=== Given entries ===

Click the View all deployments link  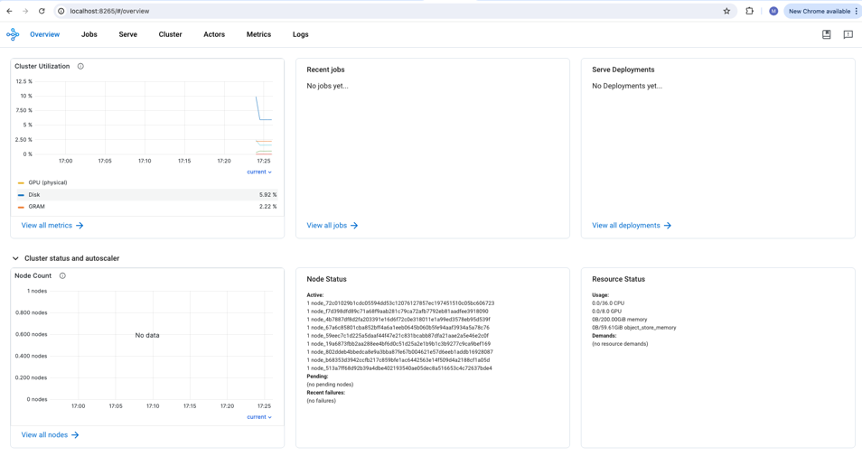tap(631, 226)
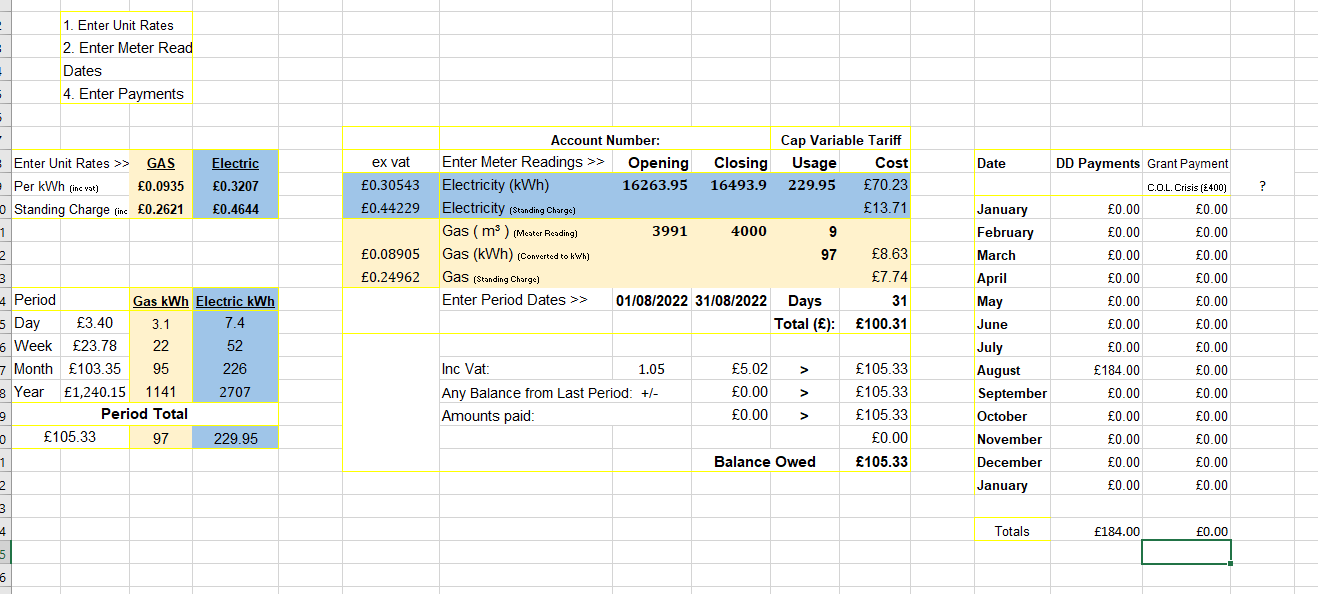The width and height of the screenshot is (1318, 594).
Task: Click the gas opening meter reading 3991
Action: pos(669,231)
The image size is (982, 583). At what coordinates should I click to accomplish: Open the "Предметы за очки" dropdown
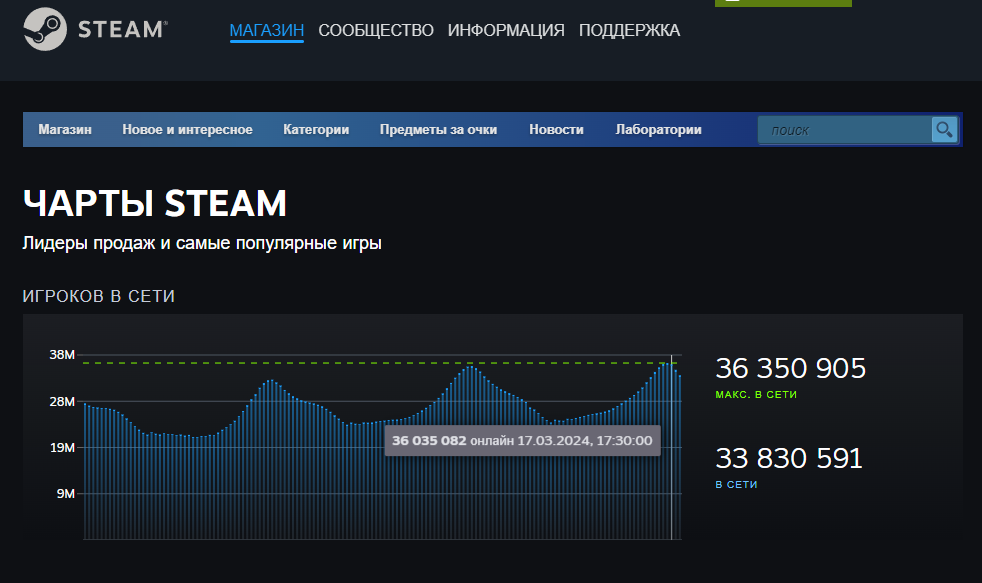pos(439,129)
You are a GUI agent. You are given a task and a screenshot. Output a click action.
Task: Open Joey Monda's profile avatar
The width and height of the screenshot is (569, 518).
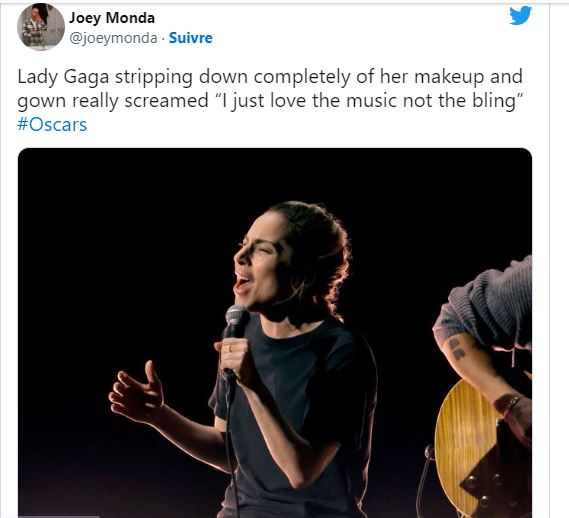tap(41, 27)
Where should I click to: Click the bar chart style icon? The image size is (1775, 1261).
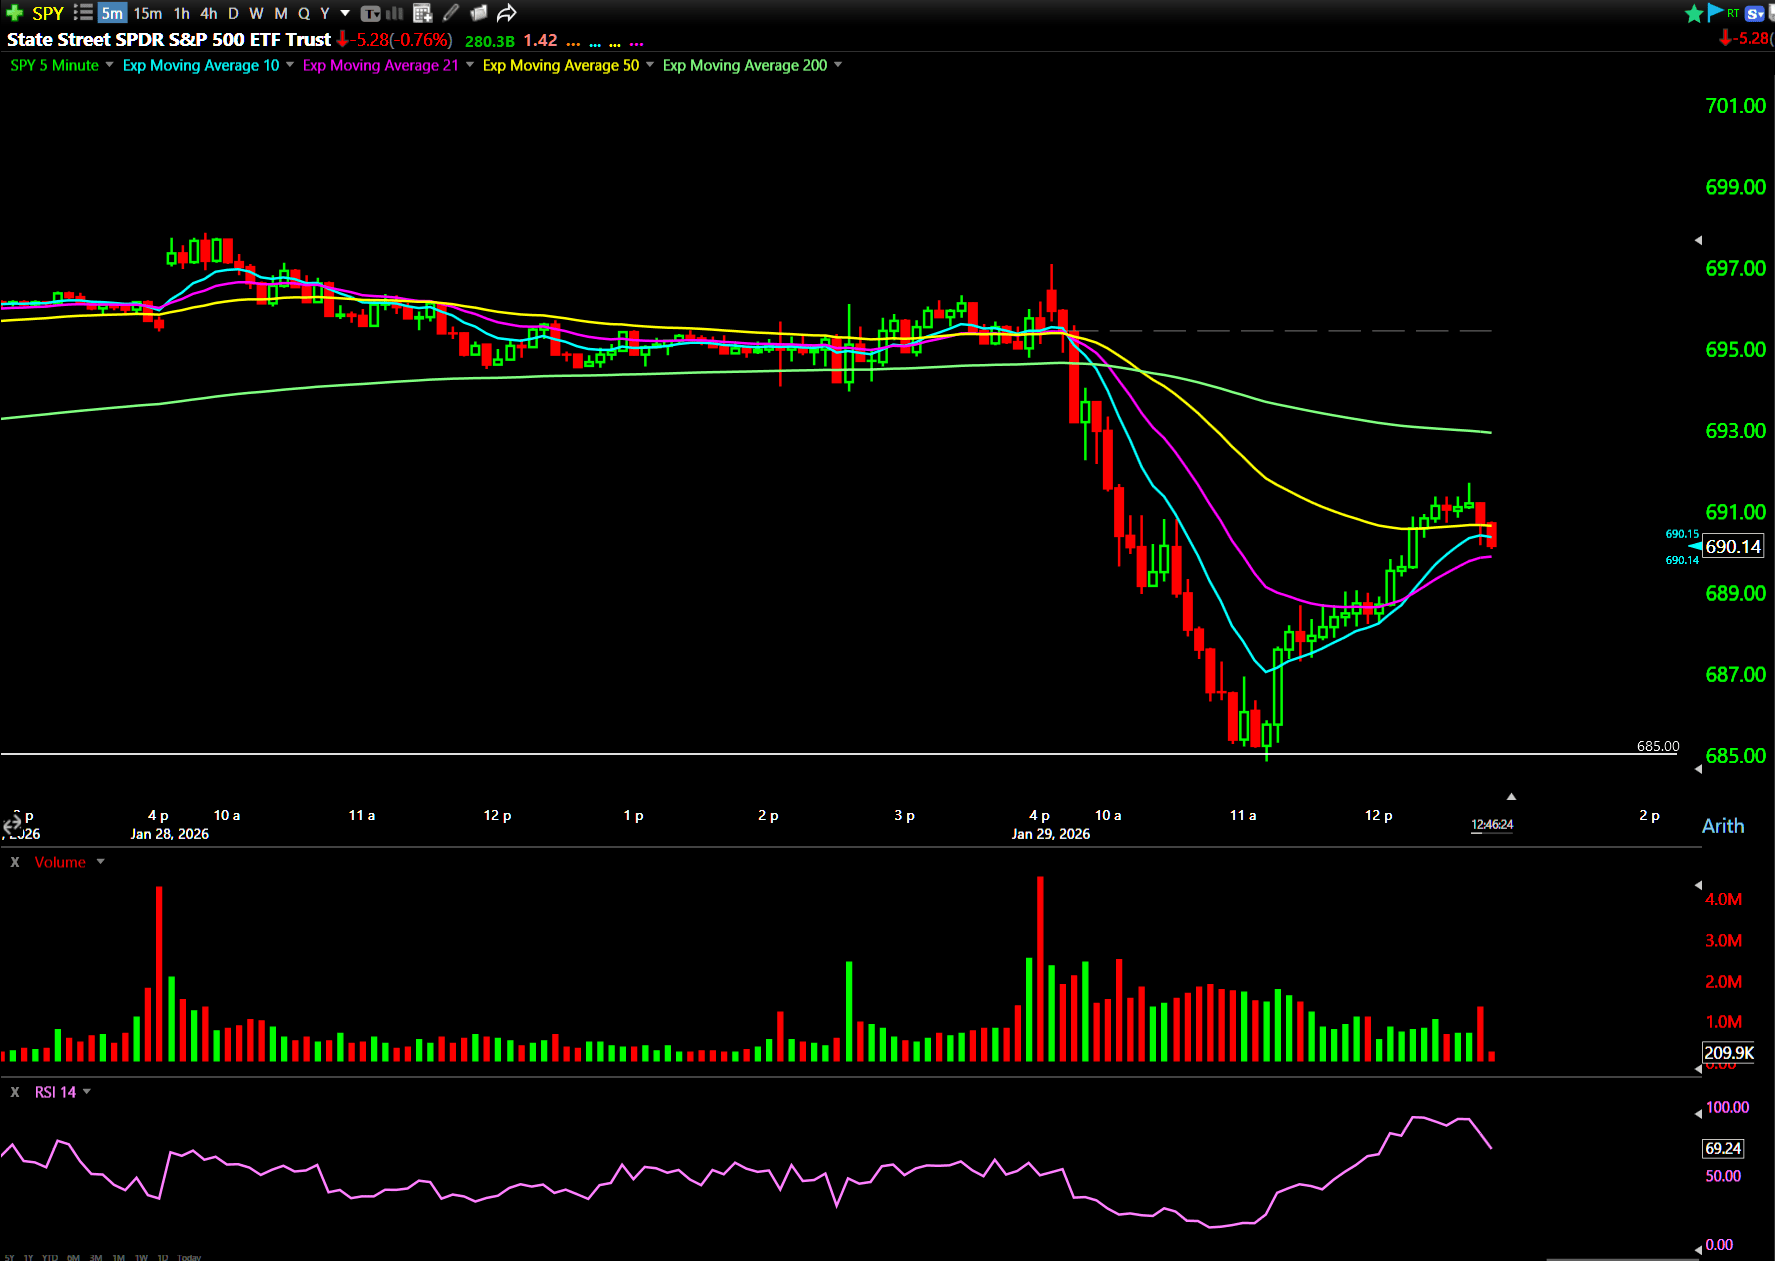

===

__Exercise goal__:
Going by the data above, give back only the lines from the one containing "The image size is (982, 583)." through the one containing "Task: Open Joey Monda's profile avatar", exactly as they stand, both ends included and no images.

__Answer to the exercise__:
The image size is (982, 583). At what coordinates should I click to accomplish: Open the "Предметы за очки" dropdown
pos(439,129)
You are a GUI agent. You are given a task and a screenshot. Output a click action.
Task: Open Joey Monda's profile avatar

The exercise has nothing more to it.